After I finished the apple sauce Saturday, Belinda and I still had time to chop up the end-of-the season tomatoes to make roasted marinara sauce.
The beauty of this recipe is that you use what you have including tomatoes that are going over the hill. Oven roasted vegetables of any kind are extra flavorful and so is this sauce which can be used for spaghetti, pasta sauce, pizza sauce, tomato soup, anything you would use a marinara sauce for.
Method
Using a deep roasting pan, or two 9 X 13 pans, drizzle the bottom of the pan with olive oil – 1-2 Tbsp. Fill with chopped tomatoes – any kind or combination of tomatoes is fine.

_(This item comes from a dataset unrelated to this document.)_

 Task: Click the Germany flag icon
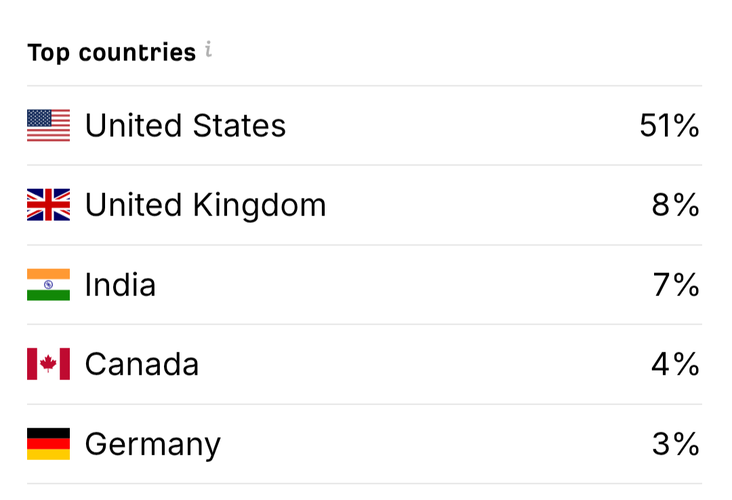(49, 444)
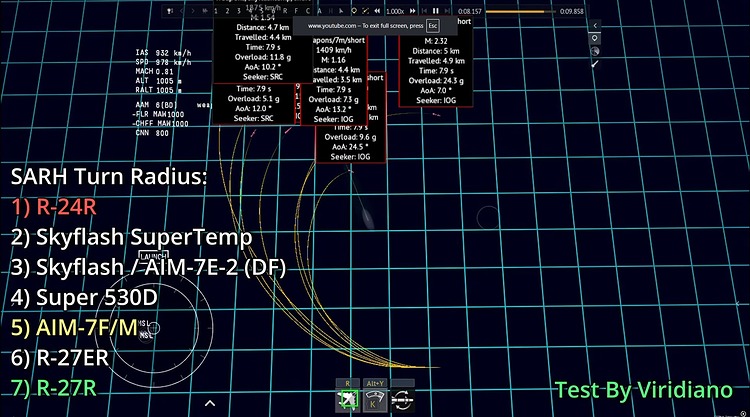The height and width of the screenshot is (417, 750).
Task: Click the LAUNCH indicator box on radar
Action: pos(153,257)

Slice up 1-2 medium onions and arrange over the top of the tomatoes. Add herbs such as basil, garlic, oregano, thyme, and rosemary to taste along with some hot red peppers if desired. Sprinkle some salt over the pan. Roast the onions/tomatoes for 90 minutes at 375 degrees F. Allow to cool. Run through the blender, package in 2 – 4 cup portions and freeze.
You can add tomato paste to make it thicker, or pour off some liquid if desired before pureeing in the blender. Adjust seasonings.
I enjoyed this sauce over spaghetti squash last year. I also added some Parmesan cheese and pine nuts to the sauce in the blender before heating for an extra rich flavor.
Sunny Olfert says
What temperature is the oven? I have an abundance of tomatoes and am looking forward to trying this.